On February 27, 2018, Canada released its draft Federal Budget 2018, which was tabled in the House of Commons. The Budget contains numerous BEPS provisions, including reporting requirements on beneficial ownership of trusts, and specific rules for foreign affiliates.

Reporting Requirements of Beneficial Ownership of Trusts

To improve the collection of beneficial ownership information with respect to trusts, Budget 2018 proposes requiring that certain trusts provide additional information on an annual basis. See BEPS Action 12. The new reporting requirements will impose an obligation on certain trusts to file a T3 return. This information would be used to help the Canada Revenue Agency assess the tax liability for trusts and their beneficiaries.

The new reporting requirements will apply to express trusts that are resident in Canada and to non-resident trusts that are currently required to file a T3 return. In general, an express trust is created with the settlor’s express intent, usually made in writing. Where the new reporting requirements apply to a trust, the trust will be required to report the identity of all trustees, beneficiaries and settlors of the trust, as well as the identity of each person who has the ability to exert control over trustee decisions regarding the appointment of income or capital of the trust (e.g., a protector).

These proposed new reporting requirements will apply to returns required to be filed for 2021 and subsequent tax years.

Budget 2018 proposes to introduce new penalties for failure to file a T3 return, including a required beneficial ownership schedule, where required. The penalty will be equal to $25 for each day of delinquency, with a minimum penalty of $100 and a maximum penalty of $2,500. If failure to file the return was made knowingly, or due to gross negligence, an additional penalty will apply.

The new penalties will apply in respect of returns required to be filed for 2021 and subsequent tax years.

Foreign Affiliates

Investment Business

Certain income of a controlled foreign affiliate (i.e., income from property, from a business other than active business and from other specified sources) is taxable to the taxpayer in the year in which it is earned, whether or not distributed, with a deduction for taxes paid by the affiliate. This income is referred to as foreign accrual property income (FAPI). See BEPS Action 3.

Income from an investment business carried on by a taxpayer’s foreign affiliate is included in the foreign affiliate’s FAPI. An investment business does not include a business carried on by a foreign affiliate if certain conditions are satisfied. One of these conditions is that the affiliate employ more than five full-time employees (or the equivalent) in the active conduct of the business. This condition is sometimes referred to as the “six employees test.” Certain taxpayers whose foreign investment activities would not warrant more than five full-time employees have engaged in tax planning with other taxpayers in similar circumstances seeking to meet the six employees test. This planning involves grouping financial assets together in a common foreign affiliate.
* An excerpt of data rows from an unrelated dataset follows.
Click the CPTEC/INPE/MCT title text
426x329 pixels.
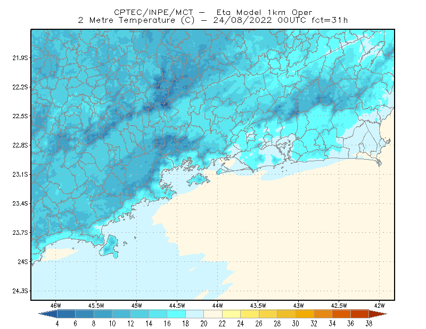[x=153, y=12]
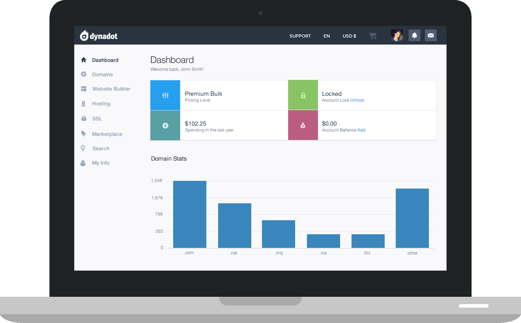This screenshot has width=521, height=323.
Task: Open Website Builder from sidebar
Action: (x=111, y=89)
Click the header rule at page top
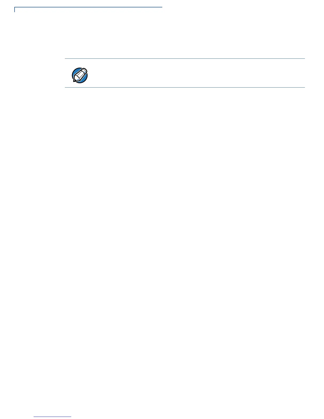324x419 pixels. [x=88, y=7]
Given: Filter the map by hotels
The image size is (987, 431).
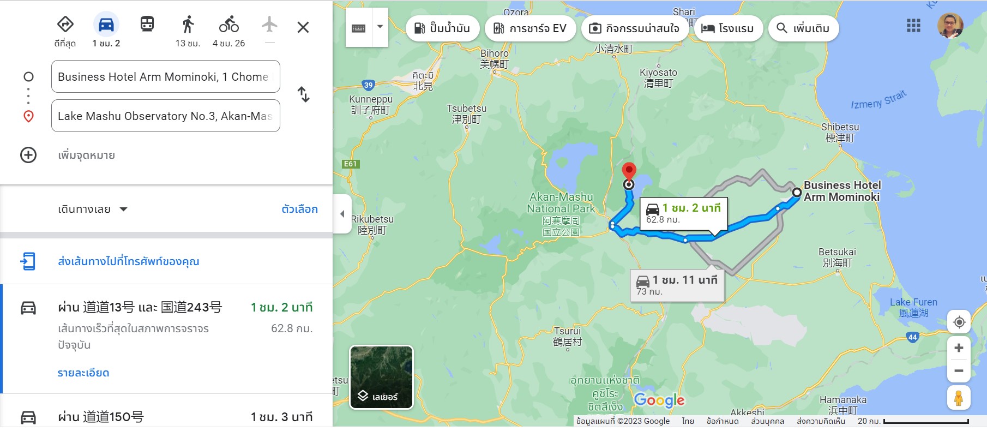Looking at the screenshot, I should pos(728,28).
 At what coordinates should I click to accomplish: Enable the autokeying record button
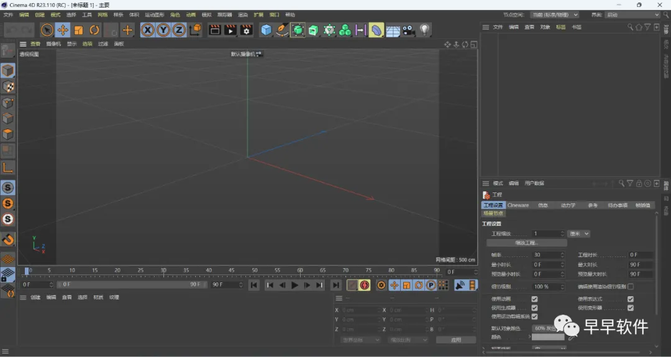365,285
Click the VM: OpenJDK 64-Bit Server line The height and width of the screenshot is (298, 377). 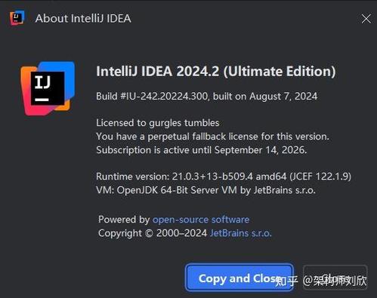[x=205, y=190]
Budget 2018 proposes to introduce a rule for the purposes of the investment business definition so that, where income attributable to specific activities carried out by a foreign affiliate accrues to the benefit of a specific taxpayer, those activities will be deemed to be a separate business carried on by the affiliate. Each separate business of the affiliate will need to satisfy each relevant condition in the investment business definition, including the six employees test, in order for the affiliate’s income from that business to be excluded from FAPI.

This measure will apply to tax years of a taxpayer’s foreign affiliate that begin on or after Budget Day.

Trading or Dealing in Indebtedness

Where the principal purpose of a business carried on by a taxpayer’s foreign affiliate is to derive income from trading or dealing in indebtedness, the income from that business is generally treated as FAPI of the affiliate. Similar rules apply to ensure that income from an investment business is generally included in a foreign affiliate’s FAPI. Both sets of rules contain exceptions in respect of certain regulated foreign financial institutions. A condition under the investment business rules requires a taxpayer to satisfy certain minimum capital requirements to qualify for the regulated foreign financial institutions exception.

Budget 2018 proposes to add a similar minimum capital requirement to the trading or dealing in indebtedness rules. See BEPS Action 4.

This measure will apply to tax years of a taxpayer’s foreign affiliate that begin on or after Budget Day.